→ Excerpt provided

+ + + +

Before the station house was built, rail service to Chatham began on December 21, 1841, when the first portion of the Albany and West Stockbridge Railroad was put into service between Greenbush (east of Albany) and Chatham. The Harlem Extension of the New York and Harlem Railroad was built to Chatham by 1869. By late 1870, a series of company mergers led to the formation of the Boston and Albany Railroad (B&A). In 1881, the B&A hired Henry Hobson Richardson to design several stations for the railroad. Richardson died unexpectedly in 1886 and the remaining station design work was transferred to the Boston-based architecture firm of Shepley, Rutan and Coolidge. They designed the Chatham Station, which was opened for service along the B&A's Boston to Albany line in 1887. The Richardsonian Romanesque building features a Dutch gable roof with wide eaves and colonnade porticos that extend out east and west along the tracks over the low platform. The walls are made of lightly colored rusticated stone, with window and door frames, sills and lintels of contrasting brownstone. A prominent bow window faces trackside and once was used as part of the stationmaster's office.

+ + + +

→ Entries shown
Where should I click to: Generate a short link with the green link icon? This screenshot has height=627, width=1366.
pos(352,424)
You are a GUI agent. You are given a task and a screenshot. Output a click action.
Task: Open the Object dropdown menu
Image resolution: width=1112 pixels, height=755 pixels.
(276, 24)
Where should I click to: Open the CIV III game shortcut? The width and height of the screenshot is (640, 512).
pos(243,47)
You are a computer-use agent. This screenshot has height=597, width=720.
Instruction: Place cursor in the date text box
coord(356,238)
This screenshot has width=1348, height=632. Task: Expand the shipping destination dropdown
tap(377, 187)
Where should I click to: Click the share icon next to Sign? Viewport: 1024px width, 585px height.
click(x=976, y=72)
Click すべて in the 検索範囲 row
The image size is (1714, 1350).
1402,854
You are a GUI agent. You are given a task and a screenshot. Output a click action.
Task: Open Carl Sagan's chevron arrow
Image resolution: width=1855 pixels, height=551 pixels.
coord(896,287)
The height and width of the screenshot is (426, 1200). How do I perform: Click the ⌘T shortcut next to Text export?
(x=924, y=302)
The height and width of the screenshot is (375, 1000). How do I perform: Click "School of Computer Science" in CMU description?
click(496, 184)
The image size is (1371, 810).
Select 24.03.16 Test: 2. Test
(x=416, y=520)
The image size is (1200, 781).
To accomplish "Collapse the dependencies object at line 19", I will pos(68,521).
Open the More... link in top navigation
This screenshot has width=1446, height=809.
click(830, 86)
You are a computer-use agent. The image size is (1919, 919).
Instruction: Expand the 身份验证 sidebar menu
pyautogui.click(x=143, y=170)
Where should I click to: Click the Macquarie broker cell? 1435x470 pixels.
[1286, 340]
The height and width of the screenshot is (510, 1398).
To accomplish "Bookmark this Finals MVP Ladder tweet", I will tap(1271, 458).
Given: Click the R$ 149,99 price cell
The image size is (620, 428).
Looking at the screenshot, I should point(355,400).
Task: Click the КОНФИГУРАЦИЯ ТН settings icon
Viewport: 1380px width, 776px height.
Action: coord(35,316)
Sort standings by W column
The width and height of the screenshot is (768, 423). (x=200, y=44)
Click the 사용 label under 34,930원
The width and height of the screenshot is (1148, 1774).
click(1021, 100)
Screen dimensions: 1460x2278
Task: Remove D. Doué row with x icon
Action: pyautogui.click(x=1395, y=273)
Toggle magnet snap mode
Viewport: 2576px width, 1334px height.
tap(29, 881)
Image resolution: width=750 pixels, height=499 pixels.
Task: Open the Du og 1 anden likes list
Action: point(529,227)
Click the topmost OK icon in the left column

+ + + +

→ What this task involves
Repeat the text on the history of the Chatham railroad station word for word.

→ Task solution
Before the station house was built, rail service to Chatham began on December 21, 1841, when the first portion of the Albany and West Stockbridge Railroad was put into service between Greenbush (east of Albany) and Chatham. The Harlem Extension of the New York and Harlem Railroad was built to Chatham by 1869. By late 1870, a series of company mergers led to the formation of the Boston and Albany Railroad (B&A). In 1881, the B&A hired Henry Hobson Richardson to design several stations for the railroad. Richardson died unexpectedly in 1886 and the remaining station design work was transferred to the Boston-based architecture firm of Shepley, Rutan and Coolidge. They designed the Chatham Station, which was opened for service along the B&A's Boston to Albany line in 1887. The Richardsonian Romanesque building features a Dutch gable roof with wide eaves and colonnade porticos that extend out east and west along the tracks over the low platform. The walls are made of lightly colored rusticated stone, with window and door frames, sills and lintels of contrasting brownstone. A prominent bow window faces trackside and once was used as part of the stationmaster's office.